Kinder eggs are back for the holidays in Chicago — and surprise, they’re still illegal this country. U.S. Customs and Border Protection agents warned that each egg carries a $2,500 fine when they seized six of the contraband confections during a two-hour detention of two Seattle men returning from Vancouver in July.
The agency is seizing a lot more than a half dozen eggs. “Last fiscal year 2011, CBP [Customs and Border Protection] seized more than 60,000 Kinder Eggs from travelers’ baggage and from international mail shipments. This was more than twice the number seized in fiscal year 2010,” said the CPB.
The U.S. Food and Drug Administration bans Kinder eggs because “[t]he imbedded non-nutritive objects in these confectionary products may pose a public health risk as the consumer may unknowingly choke on the object.”
The eggs themselves are milk chocolate on the outside, hollow, lined with white chocolate on the inside. They’re made by Ferraro, most famous in this country as the makers of Nutella — but not to be confused with Ferrara Pan Candy based in Forest Park.

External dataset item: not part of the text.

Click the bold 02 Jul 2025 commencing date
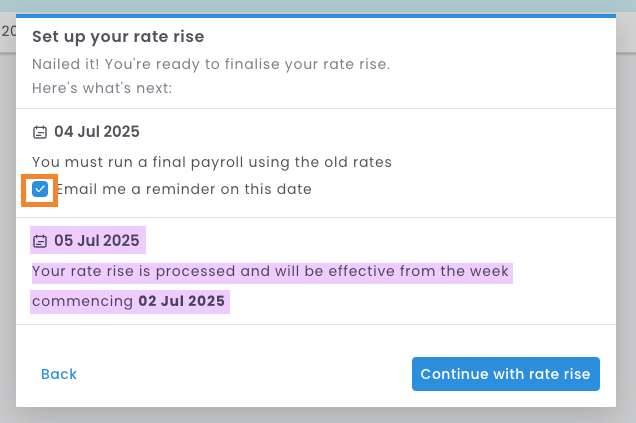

Though the Kinder name is German (“Kinder” means “children” in German, and on the packaging you see above “Überraschung” means “surprise”) the history of this infamous chocolate egg time jumps across Europe. The eggs were first made in Italy in 1973 as Kinder Sorpresa.
Why a German name on an Italian product? They were made with the German brand Kinder Chocolate, first introduced to Italy in 1967. The eggs were then made in Germany in 1974, where they were the largest market for the product, and continue to be the country with which they’re most associated, but the eggs are sold worldwide.